Exercise requirements. Among the lines below, a stretch begins at the one with "You are a computer-use agent. The height" and ends at the one with "Click the RB Leipzig club logo". Repeat that stretch exactly, ends included.

Dataset records.

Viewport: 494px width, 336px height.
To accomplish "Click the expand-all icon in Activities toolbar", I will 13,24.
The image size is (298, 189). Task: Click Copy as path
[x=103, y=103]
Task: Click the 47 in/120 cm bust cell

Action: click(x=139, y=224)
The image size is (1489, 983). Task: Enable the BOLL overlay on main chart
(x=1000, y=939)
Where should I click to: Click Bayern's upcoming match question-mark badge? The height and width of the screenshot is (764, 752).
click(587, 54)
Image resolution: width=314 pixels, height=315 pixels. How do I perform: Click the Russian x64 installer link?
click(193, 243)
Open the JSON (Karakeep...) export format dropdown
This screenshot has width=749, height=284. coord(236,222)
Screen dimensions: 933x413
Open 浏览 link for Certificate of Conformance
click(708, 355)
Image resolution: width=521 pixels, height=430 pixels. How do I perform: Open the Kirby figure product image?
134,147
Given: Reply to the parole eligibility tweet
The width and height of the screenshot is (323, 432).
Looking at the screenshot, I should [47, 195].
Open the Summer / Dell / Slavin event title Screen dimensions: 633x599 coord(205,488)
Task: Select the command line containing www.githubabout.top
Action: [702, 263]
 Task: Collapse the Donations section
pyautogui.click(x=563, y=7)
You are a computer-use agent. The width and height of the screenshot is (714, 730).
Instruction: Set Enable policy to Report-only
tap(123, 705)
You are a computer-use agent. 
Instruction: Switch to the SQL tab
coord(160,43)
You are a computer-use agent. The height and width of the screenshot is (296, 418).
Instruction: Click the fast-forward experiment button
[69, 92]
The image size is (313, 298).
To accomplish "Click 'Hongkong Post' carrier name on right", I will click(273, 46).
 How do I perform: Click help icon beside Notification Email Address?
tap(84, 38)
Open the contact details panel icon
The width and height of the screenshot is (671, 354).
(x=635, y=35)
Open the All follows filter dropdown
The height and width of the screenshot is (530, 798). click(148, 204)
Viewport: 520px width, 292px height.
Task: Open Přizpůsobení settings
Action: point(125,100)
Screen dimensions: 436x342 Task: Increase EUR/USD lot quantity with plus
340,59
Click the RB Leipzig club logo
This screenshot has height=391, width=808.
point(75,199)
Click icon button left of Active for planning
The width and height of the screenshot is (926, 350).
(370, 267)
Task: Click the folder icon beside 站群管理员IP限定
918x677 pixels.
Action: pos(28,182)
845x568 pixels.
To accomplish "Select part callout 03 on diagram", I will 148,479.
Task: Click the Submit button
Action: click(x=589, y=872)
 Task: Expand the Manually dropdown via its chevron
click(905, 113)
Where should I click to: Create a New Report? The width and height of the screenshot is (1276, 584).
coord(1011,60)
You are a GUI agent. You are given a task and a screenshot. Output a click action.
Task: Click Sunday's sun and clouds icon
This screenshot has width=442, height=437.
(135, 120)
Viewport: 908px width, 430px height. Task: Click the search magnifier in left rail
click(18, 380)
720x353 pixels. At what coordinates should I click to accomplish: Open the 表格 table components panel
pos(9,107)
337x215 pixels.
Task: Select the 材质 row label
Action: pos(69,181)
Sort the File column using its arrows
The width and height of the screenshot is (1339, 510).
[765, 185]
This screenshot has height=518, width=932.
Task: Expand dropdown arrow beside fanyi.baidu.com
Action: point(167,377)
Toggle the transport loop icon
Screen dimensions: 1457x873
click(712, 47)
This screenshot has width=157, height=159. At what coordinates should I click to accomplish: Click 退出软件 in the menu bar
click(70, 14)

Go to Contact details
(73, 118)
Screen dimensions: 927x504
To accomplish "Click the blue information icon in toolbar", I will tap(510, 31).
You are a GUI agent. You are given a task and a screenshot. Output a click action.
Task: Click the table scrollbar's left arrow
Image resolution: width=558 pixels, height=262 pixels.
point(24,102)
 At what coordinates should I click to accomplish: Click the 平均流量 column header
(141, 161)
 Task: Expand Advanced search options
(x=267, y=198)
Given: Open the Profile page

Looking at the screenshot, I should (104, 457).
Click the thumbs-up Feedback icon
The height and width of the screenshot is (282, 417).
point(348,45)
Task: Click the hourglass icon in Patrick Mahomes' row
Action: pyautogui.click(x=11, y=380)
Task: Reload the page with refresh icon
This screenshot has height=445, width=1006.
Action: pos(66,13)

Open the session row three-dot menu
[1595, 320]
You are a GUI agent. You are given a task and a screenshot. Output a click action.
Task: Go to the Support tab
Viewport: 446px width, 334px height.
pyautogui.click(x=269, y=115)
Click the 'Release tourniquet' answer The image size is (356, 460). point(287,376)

Task answer.
You are a computer-use agent. The height and width of the screenshot is (296, 418).
Instruction: Click the fast-forward experiment button
[69, 92]
The image size is (313, 298).
To accomplish "Click 'Hongkong Post' carrier name on right", I will click(273, 46).
 How do I perform: Click help icon beside Notification Email Address?
tap(84, 38)
Open the contact details panel icon
The width and height of the screenshot is (671, 354).
(x=635, y=35)
Open the All follows filter dropdown
The height and width of the screenshot is (530, 798). click(148, 204)
Viewport: 520px width, 292px height.
Task: Open Přizpůsobení settings
Action: point(125,100)
Screen dimensions: 436x342 Task: Increase EUR/USD lot quantity with plus
340,59
Click the RB Leipzig club logo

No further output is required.